The Theatre of War

Feature in Issue 7-1 | Spring 1995

Brendan Stapleton focuses on prejudices of the performer in relation to the spectator.

‘It's nice to have people out there on our side’, a dancer recently said to me when we were performing in a show. This comment, although not uncommon, did strike me as somewhat bizarre and set me thinking on other peculiarities in theatrical conceptual language, such as why are massive conflicts and conflagratory strife described as ‘the theatre of war’?

It is assumed quite rightly that theatre is about the involvement of one and all and, in a ticket selling sense, how the audience perceives a production (and its performers) is of paramount importance. However, what seems sometimes to be forgotten is how the performers perceive the audience (its role and function) and subsequently how performers perceive each other.

The above quote could be taken to be misleading because the dancer concerned was referring to friends who were also performers. I don't think, however, this creates confusion in a debate about an ‘us’ and ‘them’ scenario; if anything, it compounds the abstract perceptions that exist in theatres.

‘Well let's face it darling it's only a matinee.’ This quote is loaded (and also my favourite). It was said to me by a well-known actress when we were both performing in a large-scale children’s musical.

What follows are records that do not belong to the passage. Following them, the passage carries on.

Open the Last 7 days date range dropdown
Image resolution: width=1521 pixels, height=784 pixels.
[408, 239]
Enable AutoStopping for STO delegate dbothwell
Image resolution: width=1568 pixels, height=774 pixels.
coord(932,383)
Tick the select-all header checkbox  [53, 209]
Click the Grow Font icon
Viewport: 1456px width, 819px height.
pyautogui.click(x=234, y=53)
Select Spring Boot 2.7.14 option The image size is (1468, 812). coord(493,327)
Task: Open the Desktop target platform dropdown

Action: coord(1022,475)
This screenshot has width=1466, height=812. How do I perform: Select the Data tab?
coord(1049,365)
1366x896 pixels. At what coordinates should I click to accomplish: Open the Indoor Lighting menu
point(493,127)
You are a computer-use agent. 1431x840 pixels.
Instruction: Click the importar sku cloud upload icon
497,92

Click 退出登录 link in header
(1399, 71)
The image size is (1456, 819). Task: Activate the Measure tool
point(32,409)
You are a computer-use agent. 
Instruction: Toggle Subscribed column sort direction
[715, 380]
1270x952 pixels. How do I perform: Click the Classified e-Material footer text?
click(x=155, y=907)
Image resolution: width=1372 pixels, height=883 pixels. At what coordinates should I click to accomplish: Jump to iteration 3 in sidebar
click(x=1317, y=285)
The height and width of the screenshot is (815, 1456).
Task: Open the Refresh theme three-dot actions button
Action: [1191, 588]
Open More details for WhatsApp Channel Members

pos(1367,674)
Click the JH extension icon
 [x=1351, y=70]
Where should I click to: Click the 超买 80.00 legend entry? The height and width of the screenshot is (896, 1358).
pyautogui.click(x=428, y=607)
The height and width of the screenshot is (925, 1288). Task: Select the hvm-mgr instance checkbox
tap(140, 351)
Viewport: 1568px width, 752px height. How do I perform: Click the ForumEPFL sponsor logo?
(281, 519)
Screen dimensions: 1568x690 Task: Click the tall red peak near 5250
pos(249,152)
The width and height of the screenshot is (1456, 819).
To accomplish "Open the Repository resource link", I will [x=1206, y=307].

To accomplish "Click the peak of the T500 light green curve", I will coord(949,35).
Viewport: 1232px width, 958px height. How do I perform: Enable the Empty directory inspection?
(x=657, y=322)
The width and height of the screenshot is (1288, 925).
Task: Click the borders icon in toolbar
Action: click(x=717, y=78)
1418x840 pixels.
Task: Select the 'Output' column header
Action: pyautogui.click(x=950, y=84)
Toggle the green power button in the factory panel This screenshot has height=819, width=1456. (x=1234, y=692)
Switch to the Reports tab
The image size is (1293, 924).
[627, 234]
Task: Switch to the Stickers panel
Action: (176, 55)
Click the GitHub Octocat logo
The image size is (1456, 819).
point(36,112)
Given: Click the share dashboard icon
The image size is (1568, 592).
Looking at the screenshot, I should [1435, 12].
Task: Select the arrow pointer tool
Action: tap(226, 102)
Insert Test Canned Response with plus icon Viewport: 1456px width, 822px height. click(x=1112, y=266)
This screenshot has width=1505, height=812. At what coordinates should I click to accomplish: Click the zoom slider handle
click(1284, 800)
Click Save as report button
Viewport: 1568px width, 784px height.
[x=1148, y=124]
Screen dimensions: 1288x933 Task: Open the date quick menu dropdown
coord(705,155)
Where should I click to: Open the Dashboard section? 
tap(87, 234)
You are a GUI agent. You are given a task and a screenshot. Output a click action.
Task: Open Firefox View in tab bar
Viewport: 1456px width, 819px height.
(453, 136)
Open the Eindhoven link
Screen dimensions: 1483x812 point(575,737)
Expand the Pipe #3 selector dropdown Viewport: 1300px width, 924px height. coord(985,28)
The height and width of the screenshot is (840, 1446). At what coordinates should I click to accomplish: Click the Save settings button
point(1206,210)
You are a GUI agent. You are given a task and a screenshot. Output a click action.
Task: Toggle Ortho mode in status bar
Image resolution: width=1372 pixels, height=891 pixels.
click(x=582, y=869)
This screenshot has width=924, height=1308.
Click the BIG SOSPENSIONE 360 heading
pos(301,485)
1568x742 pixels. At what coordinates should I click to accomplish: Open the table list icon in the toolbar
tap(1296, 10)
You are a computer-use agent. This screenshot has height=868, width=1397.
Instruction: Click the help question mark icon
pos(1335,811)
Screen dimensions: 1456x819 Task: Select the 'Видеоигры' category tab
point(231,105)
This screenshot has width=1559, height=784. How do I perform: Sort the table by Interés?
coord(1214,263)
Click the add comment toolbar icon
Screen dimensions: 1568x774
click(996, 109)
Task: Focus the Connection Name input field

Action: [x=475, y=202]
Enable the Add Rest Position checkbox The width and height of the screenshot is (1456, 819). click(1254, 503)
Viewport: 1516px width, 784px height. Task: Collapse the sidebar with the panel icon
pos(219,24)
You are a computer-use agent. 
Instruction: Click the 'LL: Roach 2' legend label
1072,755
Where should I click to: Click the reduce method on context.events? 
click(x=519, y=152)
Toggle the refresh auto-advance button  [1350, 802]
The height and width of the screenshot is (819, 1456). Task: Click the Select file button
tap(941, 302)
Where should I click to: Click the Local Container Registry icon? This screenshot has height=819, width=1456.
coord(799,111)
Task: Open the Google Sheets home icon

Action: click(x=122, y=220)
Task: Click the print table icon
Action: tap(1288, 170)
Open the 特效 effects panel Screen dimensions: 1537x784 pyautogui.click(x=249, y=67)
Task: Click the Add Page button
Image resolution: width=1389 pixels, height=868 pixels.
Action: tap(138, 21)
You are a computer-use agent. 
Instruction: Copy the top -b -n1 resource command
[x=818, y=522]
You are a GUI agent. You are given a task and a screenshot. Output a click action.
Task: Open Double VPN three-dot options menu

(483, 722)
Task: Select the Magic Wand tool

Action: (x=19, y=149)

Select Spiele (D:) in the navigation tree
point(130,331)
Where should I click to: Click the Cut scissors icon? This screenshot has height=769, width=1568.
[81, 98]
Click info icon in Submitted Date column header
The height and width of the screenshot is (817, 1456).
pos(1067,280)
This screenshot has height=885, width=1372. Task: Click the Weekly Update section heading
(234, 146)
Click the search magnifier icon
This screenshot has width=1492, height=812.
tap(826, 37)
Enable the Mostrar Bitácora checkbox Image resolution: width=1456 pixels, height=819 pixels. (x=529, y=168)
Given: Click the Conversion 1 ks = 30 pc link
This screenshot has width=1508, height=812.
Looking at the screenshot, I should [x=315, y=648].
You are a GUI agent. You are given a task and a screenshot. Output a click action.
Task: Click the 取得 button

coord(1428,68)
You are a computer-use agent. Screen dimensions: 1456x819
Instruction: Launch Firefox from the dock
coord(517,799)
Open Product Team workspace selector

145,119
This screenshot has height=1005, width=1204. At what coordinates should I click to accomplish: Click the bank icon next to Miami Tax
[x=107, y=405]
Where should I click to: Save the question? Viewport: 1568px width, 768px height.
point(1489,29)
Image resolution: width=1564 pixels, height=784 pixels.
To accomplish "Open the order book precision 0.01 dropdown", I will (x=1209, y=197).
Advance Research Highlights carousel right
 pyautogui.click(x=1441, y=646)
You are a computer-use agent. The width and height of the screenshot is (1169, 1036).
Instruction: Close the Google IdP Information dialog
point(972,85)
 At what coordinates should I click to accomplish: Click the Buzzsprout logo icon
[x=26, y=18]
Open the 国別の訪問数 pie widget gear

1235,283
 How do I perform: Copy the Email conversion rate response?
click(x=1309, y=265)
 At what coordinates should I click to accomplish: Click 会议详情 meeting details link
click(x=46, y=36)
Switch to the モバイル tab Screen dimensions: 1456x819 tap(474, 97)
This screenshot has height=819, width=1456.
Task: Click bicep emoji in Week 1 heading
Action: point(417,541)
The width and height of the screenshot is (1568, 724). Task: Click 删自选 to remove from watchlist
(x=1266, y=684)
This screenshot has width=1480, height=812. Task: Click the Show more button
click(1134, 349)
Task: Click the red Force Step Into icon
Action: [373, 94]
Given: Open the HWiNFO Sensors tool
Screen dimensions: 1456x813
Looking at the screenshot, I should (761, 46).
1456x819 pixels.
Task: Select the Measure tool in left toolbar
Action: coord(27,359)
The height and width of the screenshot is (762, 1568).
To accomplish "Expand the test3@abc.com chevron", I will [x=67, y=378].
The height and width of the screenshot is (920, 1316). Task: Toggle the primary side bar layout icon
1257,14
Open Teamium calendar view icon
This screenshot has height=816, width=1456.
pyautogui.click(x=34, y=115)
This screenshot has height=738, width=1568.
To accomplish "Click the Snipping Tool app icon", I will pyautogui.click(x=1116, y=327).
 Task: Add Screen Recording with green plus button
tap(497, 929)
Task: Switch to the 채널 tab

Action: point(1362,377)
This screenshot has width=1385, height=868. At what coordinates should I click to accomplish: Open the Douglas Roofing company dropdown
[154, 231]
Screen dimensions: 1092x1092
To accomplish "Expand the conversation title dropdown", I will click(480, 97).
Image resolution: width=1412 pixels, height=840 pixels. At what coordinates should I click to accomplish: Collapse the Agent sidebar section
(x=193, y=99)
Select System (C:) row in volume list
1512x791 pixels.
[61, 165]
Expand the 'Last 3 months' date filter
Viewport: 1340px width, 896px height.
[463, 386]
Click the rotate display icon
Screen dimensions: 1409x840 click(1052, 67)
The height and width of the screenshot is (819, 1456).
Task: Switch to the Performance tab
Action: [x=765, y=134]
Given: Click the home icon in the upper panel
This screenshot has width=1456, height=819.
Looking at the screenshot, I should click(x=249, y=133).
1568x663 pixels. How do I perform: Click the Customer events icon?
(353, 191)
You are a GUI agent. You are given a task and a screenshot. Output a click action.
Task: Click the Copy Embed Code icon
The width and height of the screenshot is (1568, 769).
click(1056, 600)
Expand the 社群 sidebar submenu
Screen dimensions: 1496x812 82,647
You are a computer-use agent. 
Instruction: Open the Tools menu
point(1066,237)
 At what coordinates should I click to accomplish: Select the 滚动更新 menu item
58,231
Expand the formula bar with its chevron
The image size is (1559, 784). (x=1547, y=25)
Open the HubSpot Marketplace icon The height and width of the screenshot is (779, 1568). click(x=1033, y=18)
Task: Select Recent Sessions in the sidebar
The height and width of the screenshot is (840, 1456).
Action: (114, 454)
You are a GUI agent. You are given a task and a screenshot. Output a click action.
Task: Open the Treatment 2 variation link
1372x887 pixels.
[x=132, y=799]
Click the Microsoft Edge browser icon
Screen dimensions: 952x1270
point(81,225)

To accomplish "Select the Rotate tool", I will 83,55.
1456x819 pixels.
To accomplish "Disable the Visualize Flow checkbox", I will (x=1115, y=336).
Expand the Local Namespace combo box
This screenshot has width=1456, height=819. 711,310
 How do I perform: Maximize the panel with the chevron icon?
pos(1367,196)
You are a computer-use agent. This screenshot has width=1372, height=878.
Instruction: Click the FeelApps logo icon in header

We were discussing certain liberties we could take with the parameters of the direction.

Let’s analyse it; ‘it's only a matinee’. what exactly does this mean, that a matinee is a rehearsal for the evening performance? Or one must pace oneself perhaps? Or maybe the audience in matinees are of a lesser calibre, i.e. children? The contradiction is apparent, the show was specifically for children.

The greatest performers intuitively tuned into their audience.

‘Let’s face it darling...’ is patronising (she did know my name), arrogant, and obviously delivered as if it's something one should know and no two ways about it. It's such a cliché in style and delivery, representing a type of performer or particular generation who believes the role of the audience is to be passive, with no part to play in the theatre except to watch and learn from the more talented amongst us.

Times change and artists now have different approaches which could be described as a generation gap and can cause a clash of ideals. For example, a young actor now with the Royal Shakespeare Company described ‘skin work’ as ‘just a man in a suit’. The physical theatre innovations in the last decade have given rise to more movement-based performers. This can confuse some of the older sacred tenets of theatre and compound the snob value with subliminal contempt and status.

The greatest performers intuitively tuned into their audience. Nowadays a lot of directors, especially in repertory, have never performed and it shows in their work. With the advent of computer technology, all thinking and prejudices will be challenged. Children are the most computer literate and now must not be ignored. They need guidance because it is too simplistic to say the roles have reversed.

We are seeing a highly sophisticated channelling of connective information between all forms of theatre to create something completely new. Audience involvement will be a key to the future with a more collaborative feel to it. If the transition is to work efficiently we are all going to have to change and fast. Resistance is expected and only natural, but something has to give, or be destroyed, otherwise chaos will ensue and that's WAR.